--- BEGIN RECORDS PROVIDED ---

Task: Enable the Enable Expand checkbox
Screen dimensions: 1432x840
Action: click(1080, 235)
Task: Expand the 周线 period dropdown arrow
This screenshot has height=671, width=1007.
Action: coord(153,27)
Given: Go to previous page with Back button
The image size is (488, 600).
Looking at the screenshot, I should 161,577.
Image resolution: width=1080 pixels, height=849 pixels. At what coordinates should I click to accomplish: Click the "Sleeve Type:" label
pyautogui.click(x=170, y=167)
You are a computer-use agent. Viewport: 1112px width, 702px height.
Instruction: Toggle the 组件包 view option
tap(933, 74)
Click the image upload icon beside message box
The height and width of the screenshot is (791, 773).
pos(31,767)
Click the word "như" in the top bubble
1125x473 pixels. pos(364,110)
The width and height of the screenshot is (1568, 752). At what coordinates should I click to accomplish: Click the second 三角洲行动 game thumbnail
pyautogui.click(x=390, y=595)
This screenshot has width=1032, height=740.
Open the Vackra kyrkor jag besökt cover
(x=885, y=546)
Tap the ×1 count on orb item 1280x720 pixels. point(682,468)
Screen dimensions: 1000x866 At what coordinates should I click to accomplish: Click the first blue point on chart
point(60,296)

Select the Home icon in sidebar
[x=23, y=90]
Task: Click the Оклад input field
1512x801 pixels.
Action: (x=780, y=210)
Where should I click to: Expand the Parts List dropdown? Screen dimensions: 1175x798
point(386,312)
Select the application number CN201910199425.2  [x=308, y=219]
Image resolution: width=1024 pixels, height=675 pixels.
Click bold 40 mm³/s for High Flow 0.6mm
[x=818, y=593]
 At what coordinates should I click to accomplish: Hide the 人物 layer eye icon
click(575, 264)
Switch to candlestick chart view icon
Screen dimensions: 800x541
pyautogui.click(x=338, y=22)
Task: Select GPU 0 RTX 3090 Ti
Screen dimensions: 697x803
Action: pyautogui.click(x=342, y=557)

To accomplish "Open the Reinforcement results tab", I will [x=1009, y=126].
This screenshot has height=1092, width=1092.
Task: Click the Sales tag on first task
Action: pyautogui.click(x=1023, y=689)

--- END RECORDS PROVIDED ---

WHAT THE TASK ASKS:
Return the lines of the listing above exactly as they appear, from the line holding "This screenshot has width=1032, height=740." through the end of the listing, with both ends included.

COMPLETE OUTPUT:
This screenshot has width=1032, height=740.
Open the Vackra kyrkor jag besökt cover
(x=885, y=546)
Tap the ×1 count on orb item 1280x720 pixels. point(682,468)
Screen dimensions: 1000x866 At what coordinates should I click to accomplish: Click the first blue point on chart
point(60,296)

Select the Home icon in sidebar
[x=23, y=90]
Task: Click the Оклад input field
1512x801 pixels.
Action: (x=780, y=210)
Where should I click to: Expand the Parts List dropdown? Screen dimensions: 1175x798
point(386,312)
Select the application number CN201910199425.2  [x=308, y=219]
Image resolution: width=1024 pixels, height=675 pixels.
Click bold 40 mm³/s for High Flow 0.6mm
[x=818, y=593]
 At what coordinates should I click to accomplish: Hide the 人物 layer eye icon
click(575, 264)
Switch to candlestick chart view icon
Screen dimensions: 800x541
pyautogui.click(x=338, y=22)
Task: Select GPU 0 RTX 3090 Ti
Screen dimensions: 697x803
Action: pyautogui.click(x=342, y=557)

To accomplish "Open the Reinforcement results tab", I will [x=1009, y=126].
This screenshot has height=1092, width=1092.
Task: Click the Sales tag on first task
Action: pyautogui.click(x=1023, y=689)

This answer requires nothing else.